A contender for Australia’s best home is hidden in plain sight.
City workers criss-crossing Sydney’s Castlereagh Street would scarcely be aware of someone’s mansion 195 metres above their heads.
The Boyd Residence, which crowns the ANZ Tower, is widely regarded as the finest penthouse in Australia.
It sold in 2021 for $60 million, and although other penthouses have since transacted for larger sums, the Boyd holds its mantle because its location cannot be replicated.
The 2400-square-metre pad was designed by Richard Francis-Jones and Blainey North and completed in 2015. With a conference room, cigar lounge, gym, swimming pool and signature crescent-shaped ceiling, it won the £40 million-plus residence category at the International Design and Architecture Awards in 2017.
Access to the Boyd, which is named for its creators and first residents – property developer John Boyd and his wife Marly – is via a private lift in the high-security bank.

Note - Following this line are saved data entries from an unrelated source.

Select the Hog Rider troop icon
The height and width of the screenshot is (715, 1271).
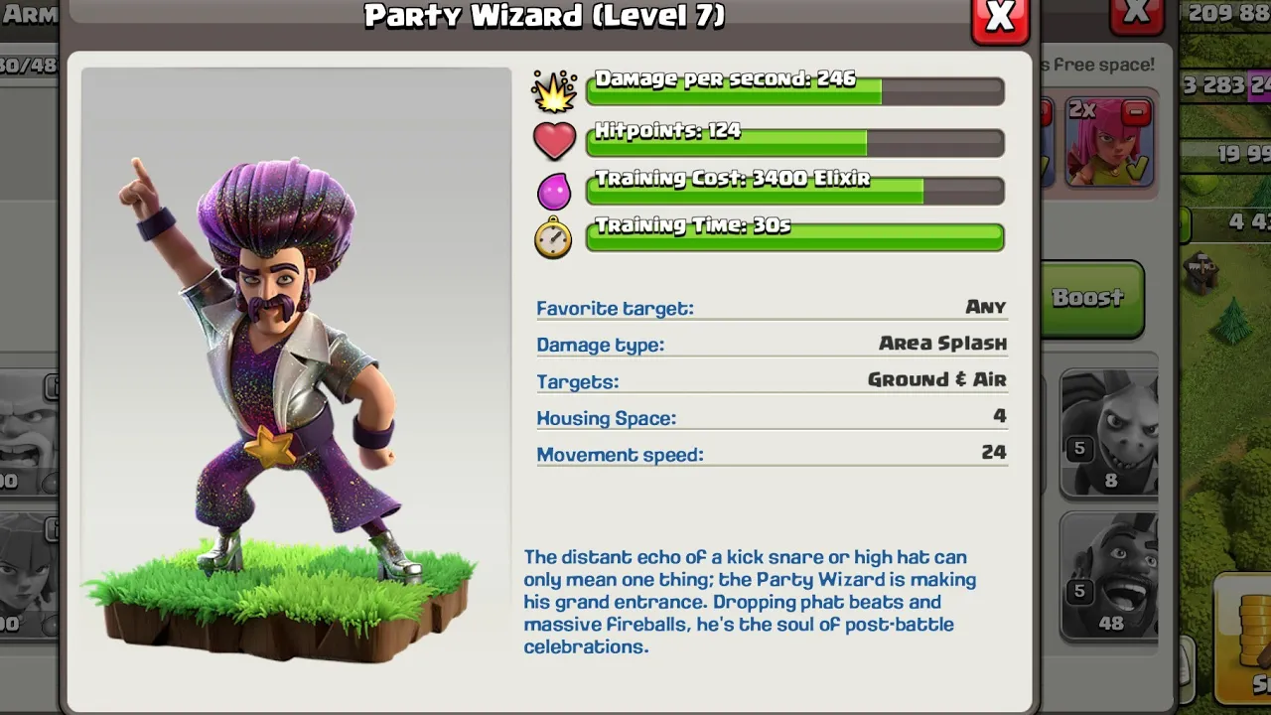1109,576
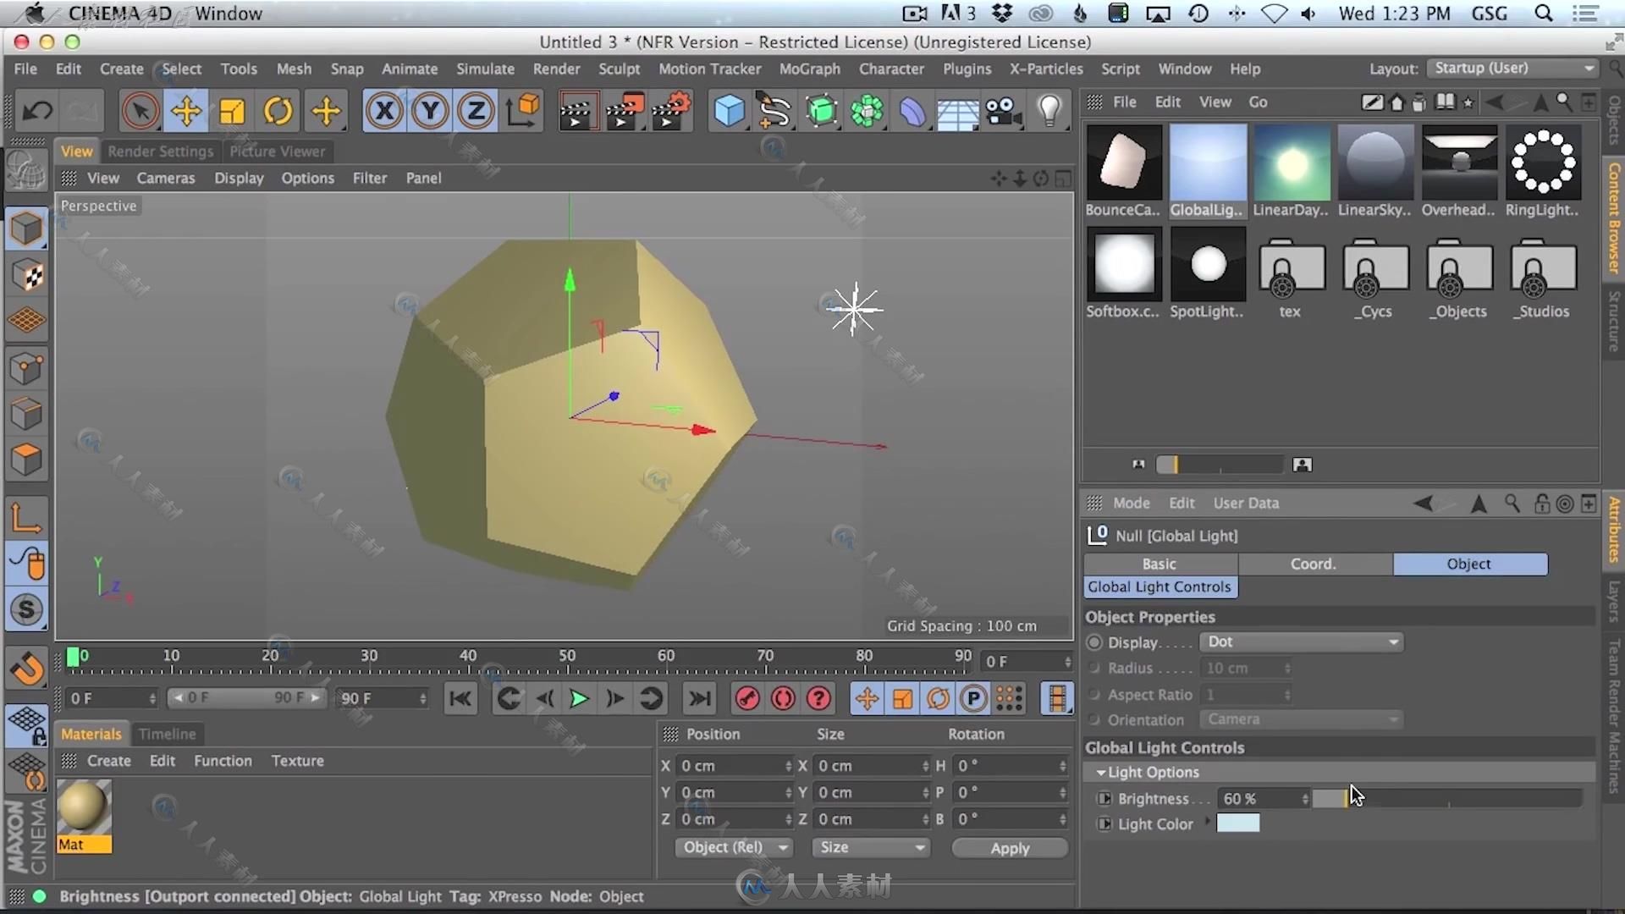Click the Timeline tab label
Screen dimensions: 1625x914
168,733
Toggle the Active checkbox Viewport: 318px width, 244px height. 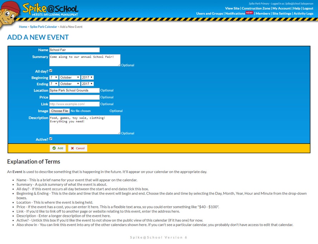pos(51,139)
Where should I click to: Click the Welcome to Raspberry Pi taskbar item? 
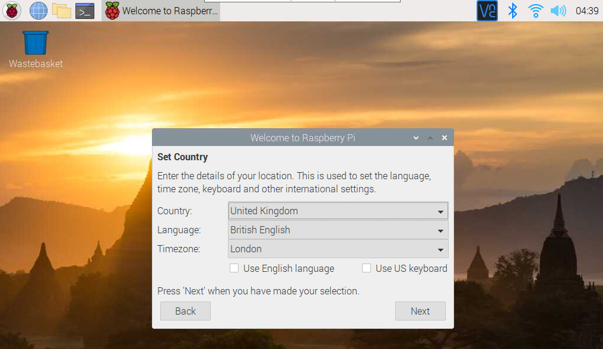click(x=161, y=11)
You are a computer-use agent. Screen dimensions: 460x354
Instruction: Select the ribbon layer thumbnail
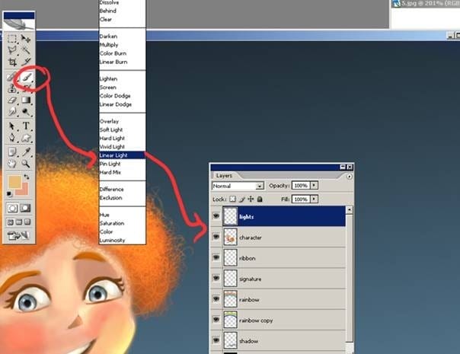click(x=230, y=258)

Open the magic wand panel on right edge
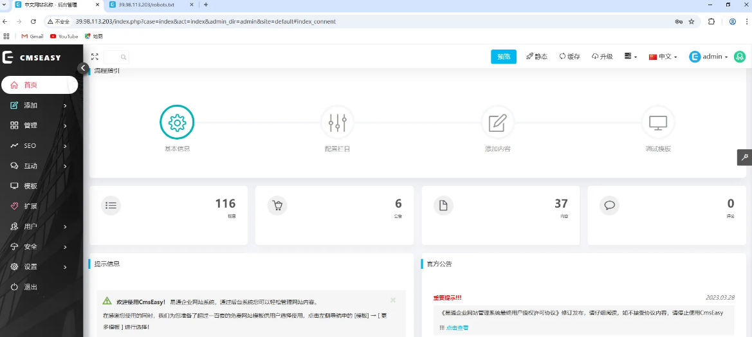click(744, 157)
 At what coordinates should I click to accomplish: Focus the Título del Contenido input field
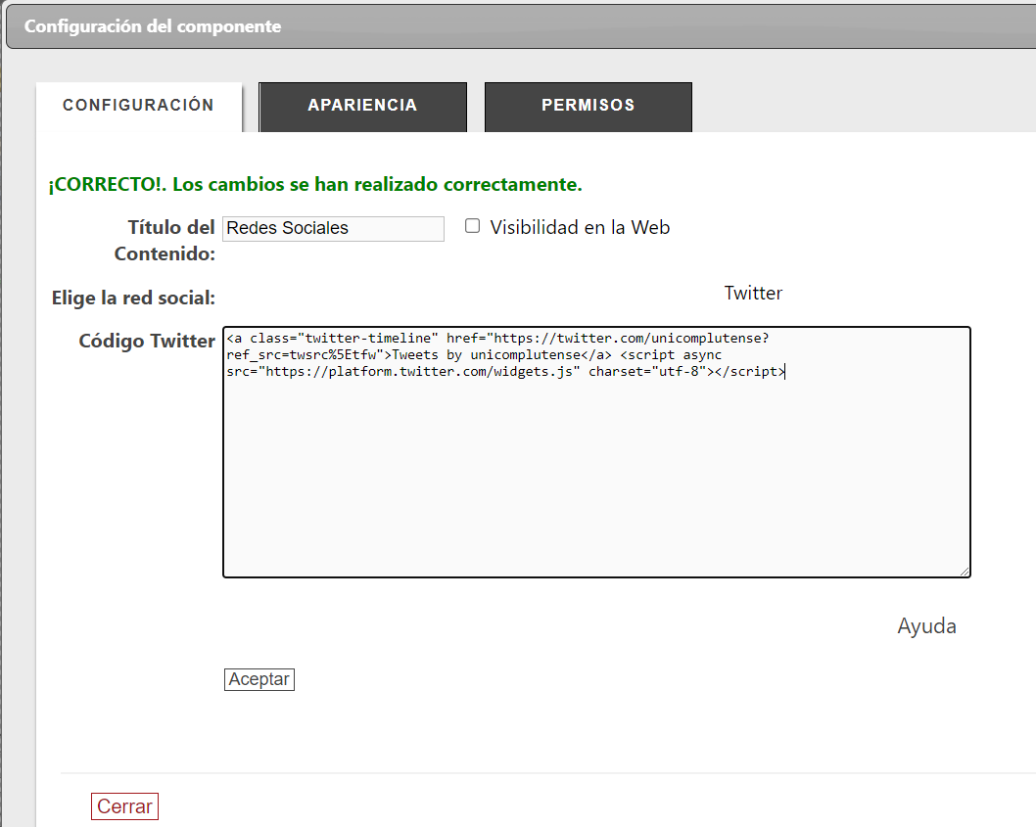click(333, 228)
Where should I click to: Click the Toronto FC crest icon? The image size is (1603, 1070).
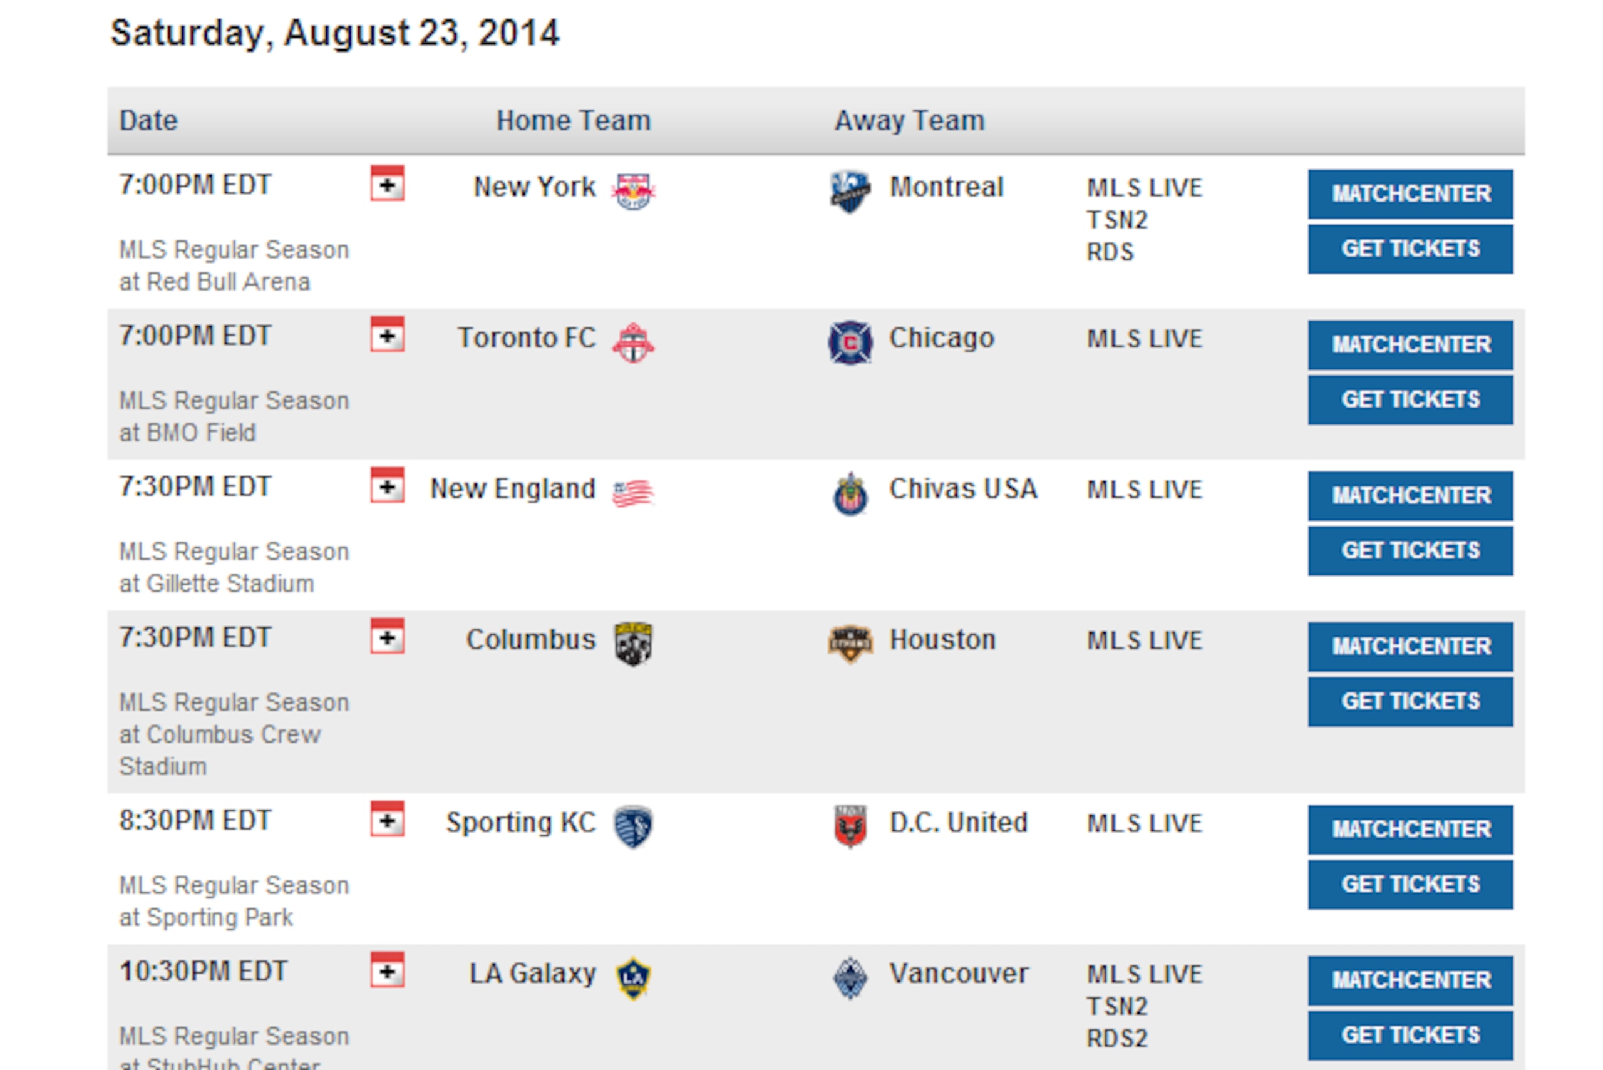[x=633, y=343]
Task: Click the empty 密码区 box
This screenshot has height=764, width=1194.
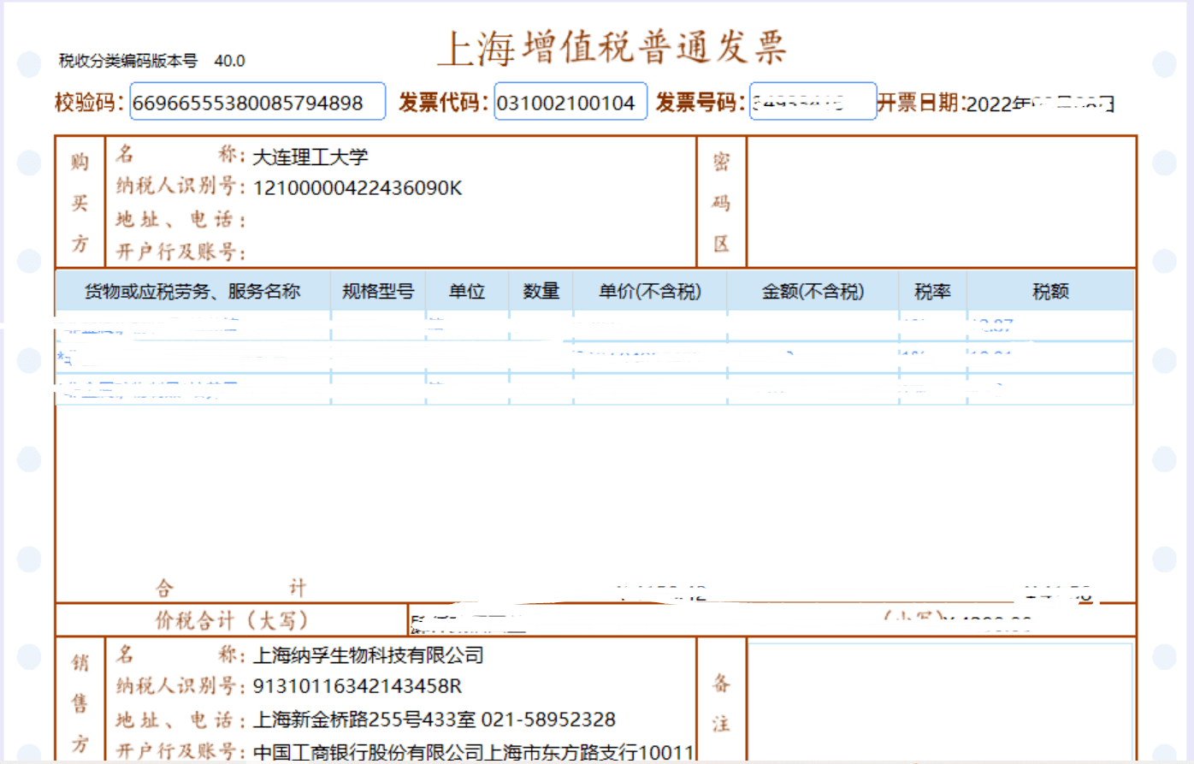Action: [941, 202]
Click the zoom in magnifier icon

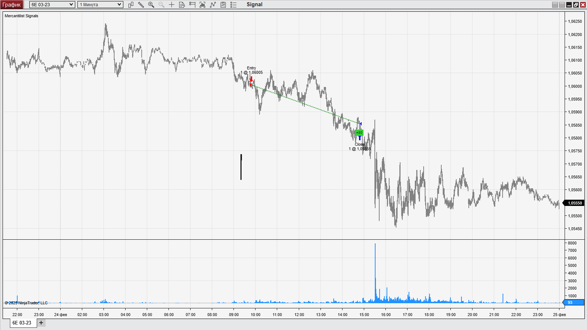tap(151, 5)
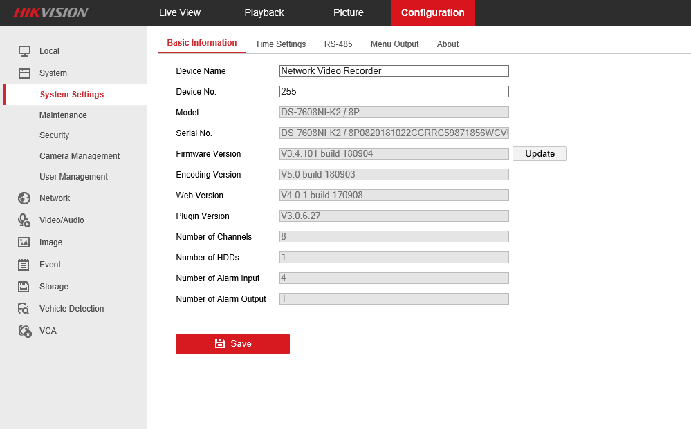
Task: Focus the Device No. text field
Action: (394, 92)
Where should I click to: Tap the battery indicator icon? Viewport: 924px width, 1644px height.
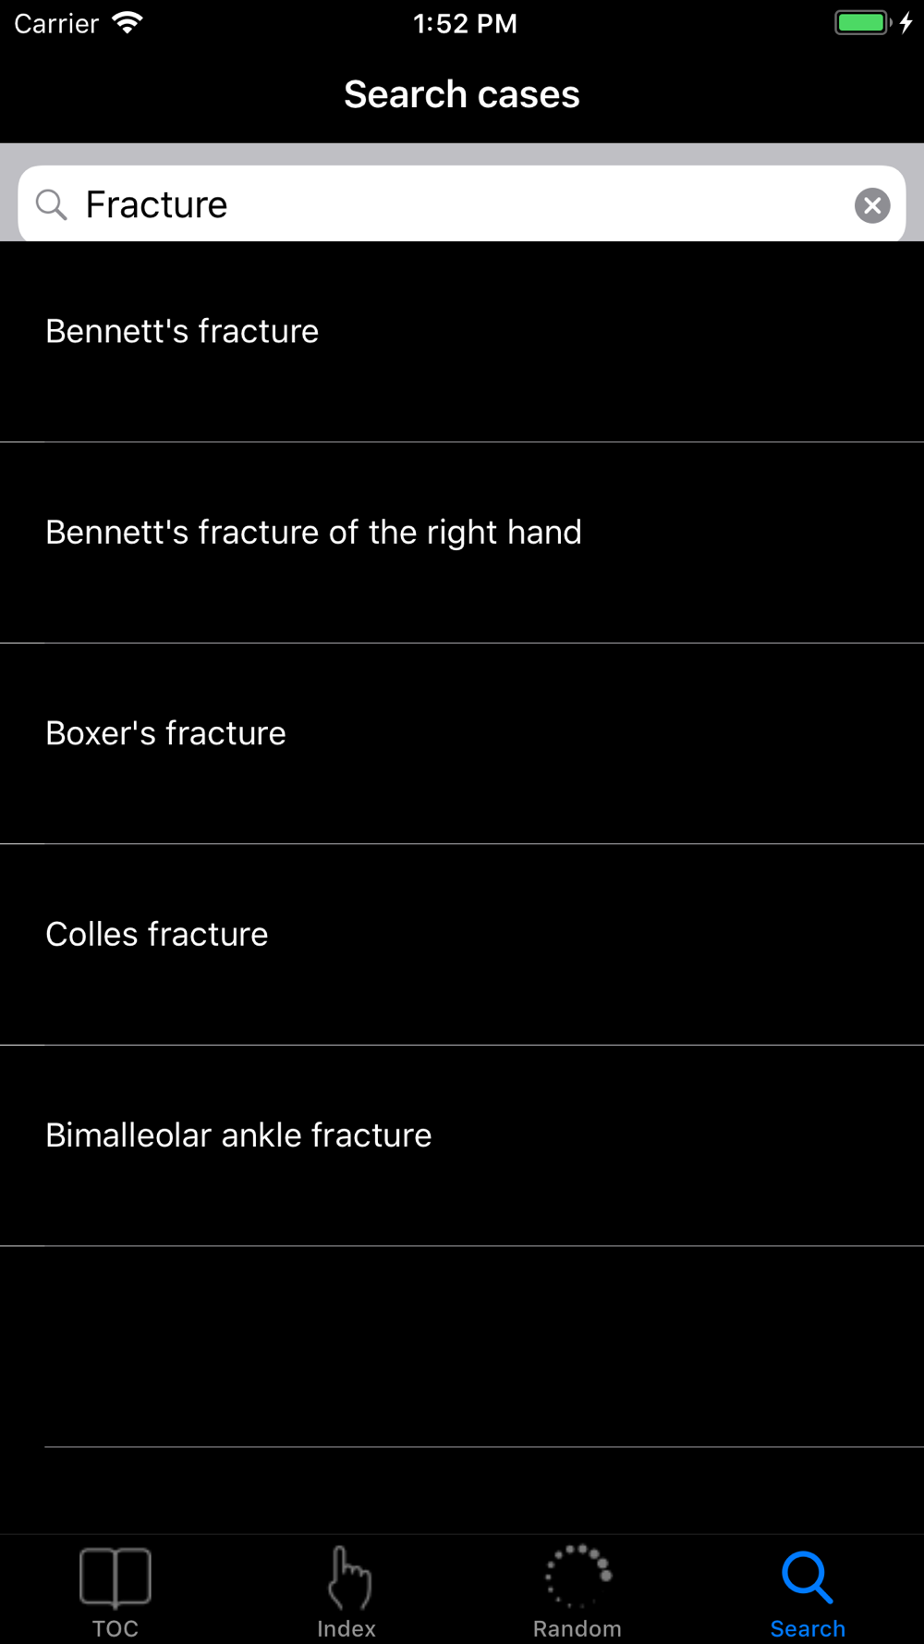(x=863, y=23)
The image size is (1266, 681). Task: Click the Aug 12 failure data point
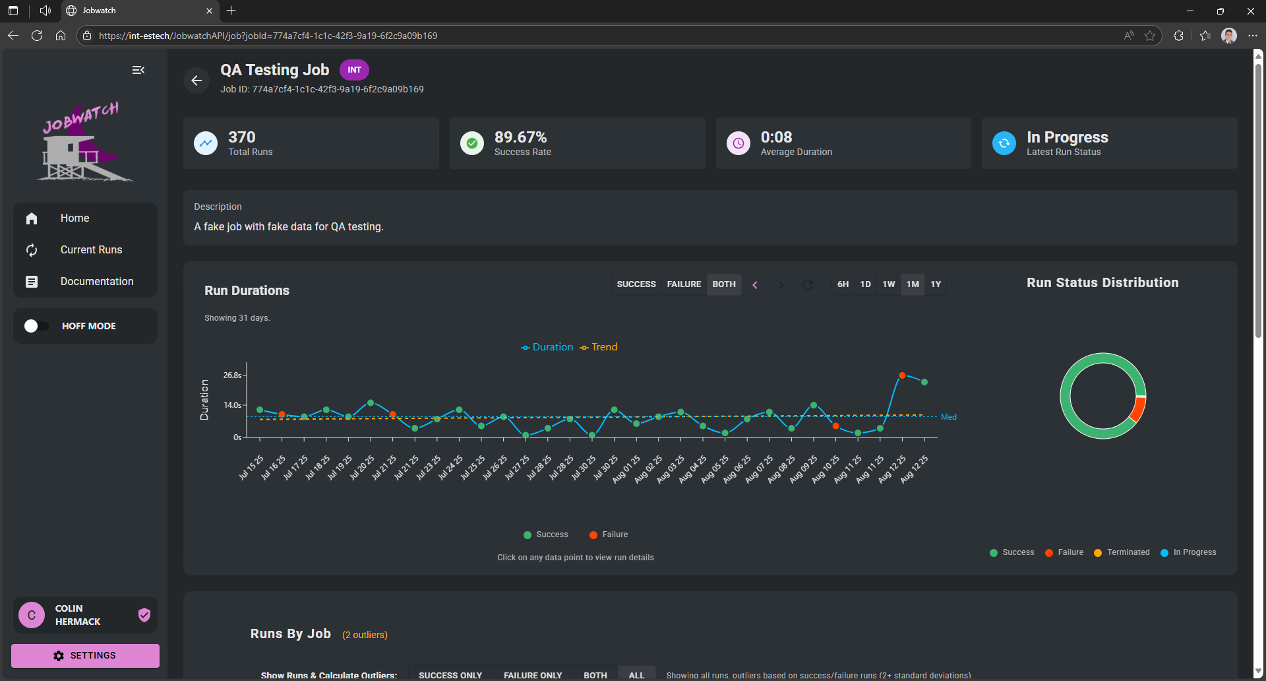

Listing agent Ken Jacobs of Forbes Global Properties, who sold the penthouse in conjunction with LJ Hooker Double Bay’s Bill Malouf, says living atop a bank is fit for a celebrity or a captain of industry.
“The size was extraordinary and the combination of architectural merit and superb finishes, with input from John and his wife, created something so special,” Jacobs says.
“It had its own boardroom, which was stunning. I could go on and on, but it was a one-off.”
The earliest skyscraper penthouses in Australia emerged in the early to mid-1990s. As they were considered ambitious for their time, they were as rare as they were expensive.
Today, penthouses are still limited edition, but wealthy buyers have more options.
A groundbreaker of the genre is one of the first residential penthouses in Melbourne’s CBD at 171 La Trobe Street, which is up for sale.
Built in 1991 and designed by Nonda Katsalidis – a pioneer of modern urbanisation – it is currently listed with price hopes of $6.5 million to $7 million.
Kay & Burton listing agent Andrew Sahhar says red tape was overcome in creating the tri-level trophy home with two lifts, an internal pond, rooftop gym and brutalist character.
“At first, the council was not keen to have residential penthouses in the city, but the developers were able to get it through, so it is unique,” he says.
But not all of the most coveted penthouses in the country are on top of skyscrapers. In a building only several storeys high, late architect Harry Seidler’s Milsons Point penthouse rates for its eternal style, curvaceous staircase and dress-circle seat to the Sydney Harbour Bridge.
Architecture historian and author Stephen Crafti includes the Seidler penthouse in his design tours.
“What I look for is a penthouse that takes me out of the zone,” he says. “You walk out of the lift and it is a surprise – you are in a space that is memorable.”
In Melbourne, a penthouse that’s also revered for its views graces the so-called “tower of power”: 150 Clarendon Street, East Melbourne.
The 1000-square-metre home with silk carpet, a cinema and a meditation room once had a reported price tag of $46 million, before it was quietly withdrawn from the market.
That sum reflected its exclusivity and one of a penthouse’s most important virtues: Its position, opposite the Fitzroy Gardens and state parliament, can never be built out, forever protecting the leafy vistas.